Stream Ciphers, Randomness and OTP Flashcards
Lecture 3 (12 cards)
What are some key features of Stream Ciphers?
- Encrypt one bit/byte at a time
- Encrypt using modulo 2 addition, also known as XOR
- Encryption and decryption options are identical
How secure is XOR in Stream Ciphers?
XOR is only as secure as the keystream that is generated i.e. if it’s a perfectly randomly generated keystream, then it’s flawless. However, if it isn’t and is used more than twice, then security collapses.
What is pseudo-randomness (PRNGs)?
They are generated values based on a seed
What are CSPRNGs?
They are an alternate variation of PRNGs, which are unpredictable, deterministic and secure
What do CSPRNGs require?
- Next-bit unpredictability i.e. if you know the first bit, you shouldn’t be able to predict the next bit, etc…

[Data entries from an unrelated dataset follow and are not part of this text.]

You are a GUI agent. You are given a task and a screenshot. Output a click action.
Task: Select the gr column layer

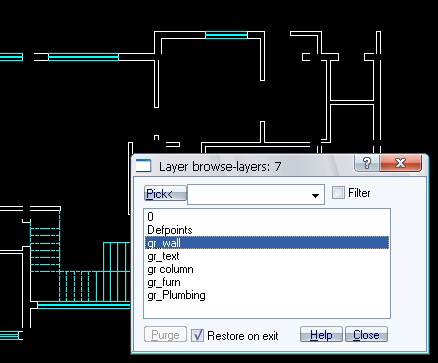click(x=267, y=269)
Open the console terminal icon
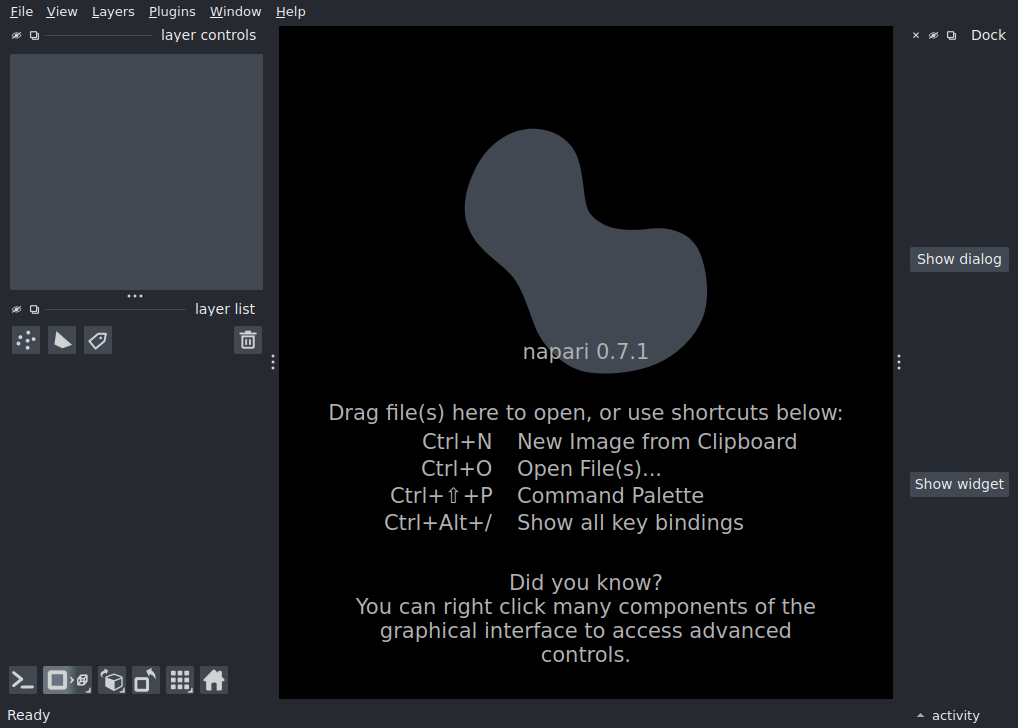1018x728 pixels. coord(23,681)
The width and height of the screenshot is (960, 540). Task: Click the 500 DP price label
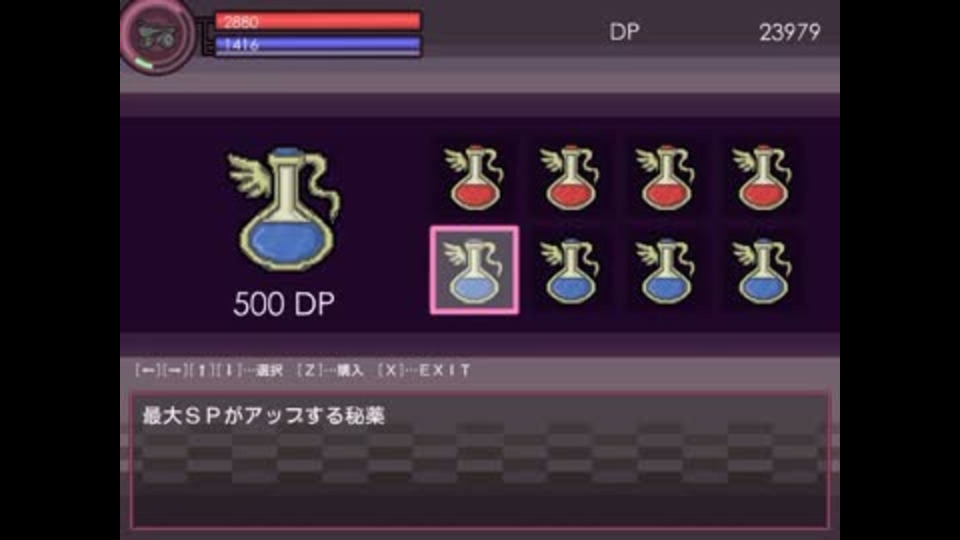click(x=284, y=304)
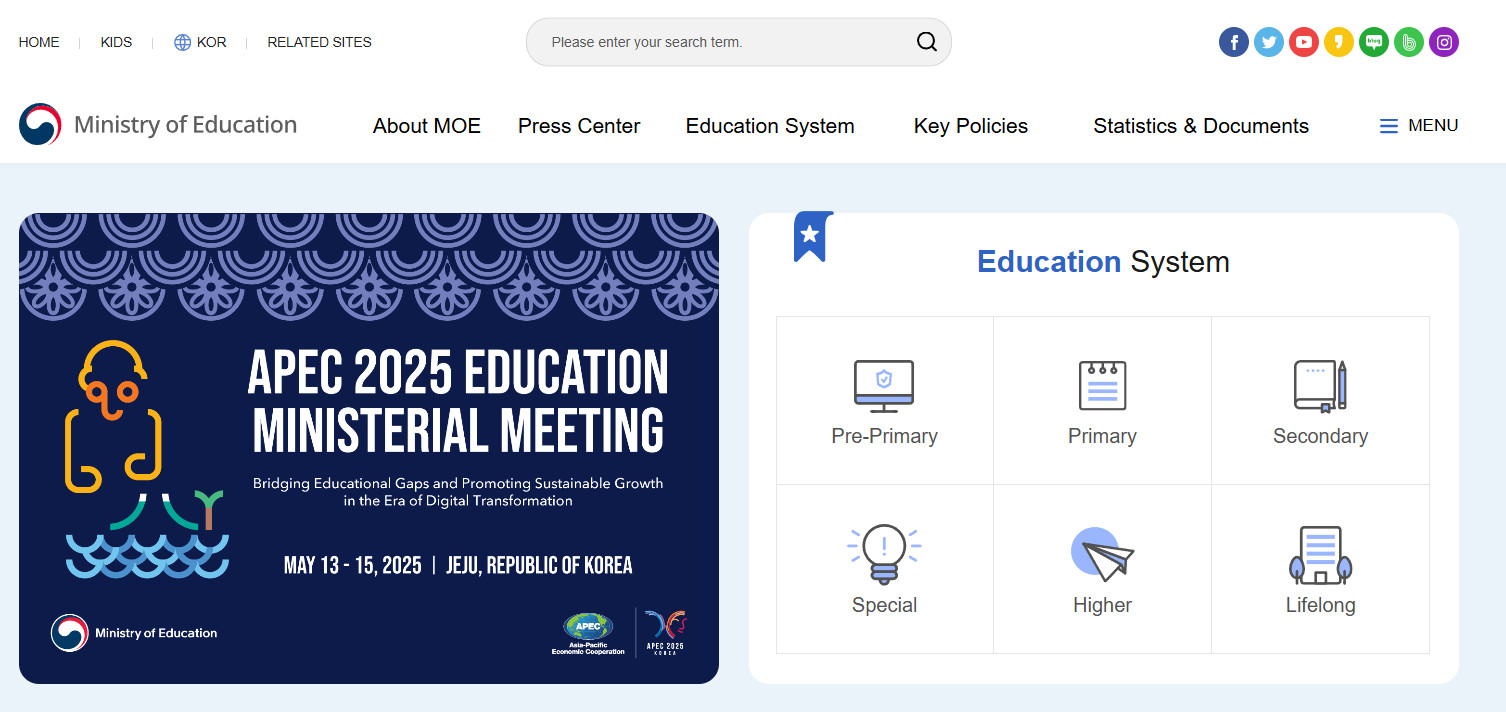Open the Statistics & Documents menu
Screen dimensions: 1506x712
tap(1201, 126)
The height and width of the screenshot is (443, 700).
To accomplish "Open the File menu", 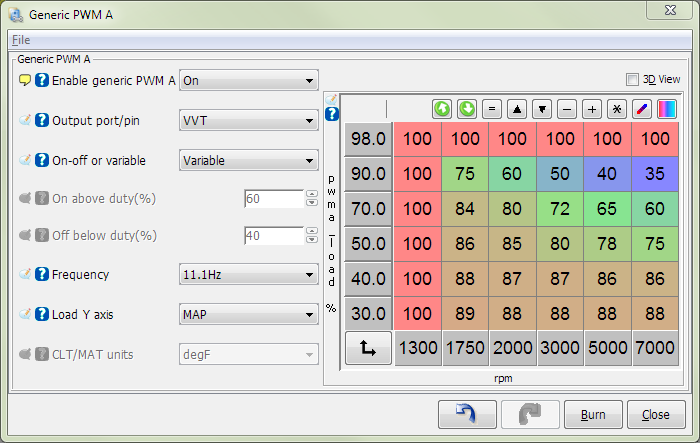I will click(x=21, y=40).
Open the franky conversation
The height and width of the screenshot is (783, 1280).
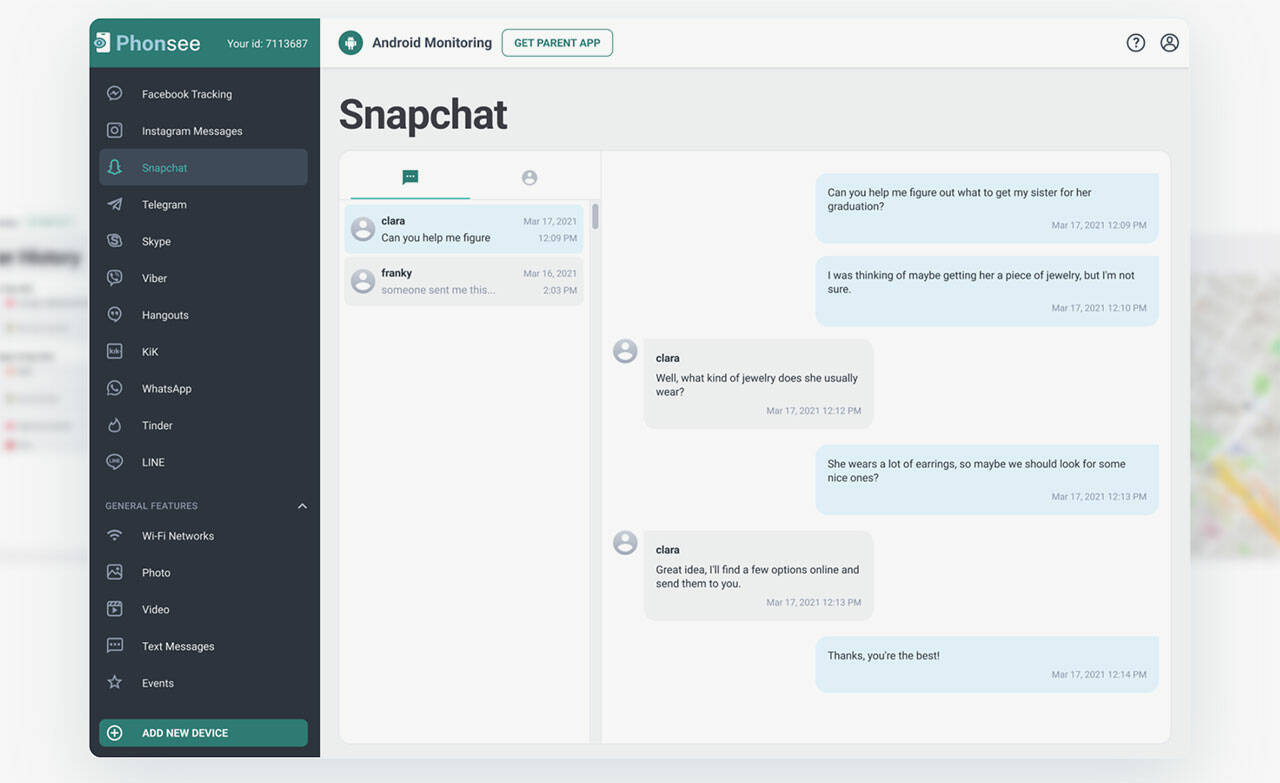pos(464,282)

- Backtracking resistance i.e. previous communications should still be secure even if future communications are broken
What is unconditional security?
A cryptosystem is unconditionally or information-theoretically secure if it cannot be broken even with infinite computational resources
What is Perfect Secrecy?
The ciphertext should reveal absolutely no information about the plaintext
What is the One-Time-Pad?
The OTP is a type of stream cipher where the keystream is:
- Truly random
- As long as the message
- Used only once
- Kept secret
If all conditions are met, then it provides perfect secrecy.
How is the One-Time-Pad not practical?
- The keystream would need to be the same size as the file e.g. a 1GB file would have a 1GB keystream.
- You cannot ever re-use a keystream
What do modern stream ciphers do to generate their keystreams?
They use an initial seed key to generate an infinite pseudorandom keystream.
What is Crib Dragging?
Crib Dragging is when you take two ciphertexts produced by a stream cipher, and XOR them together to ‘cancel out’ the keystream, leaving the XOR of the two original plaintexts. This only works if the two messages are encrypted using the same OTP keystream.
How do modern stream ciphers use a nonce to generate their keystreams?
They use a nonce to alter the keystream for a given key, thereby allowing for multiple different configurations of keystreams using the same seed. The security requirement then ensures you use a unique key and nonce pair for each communication.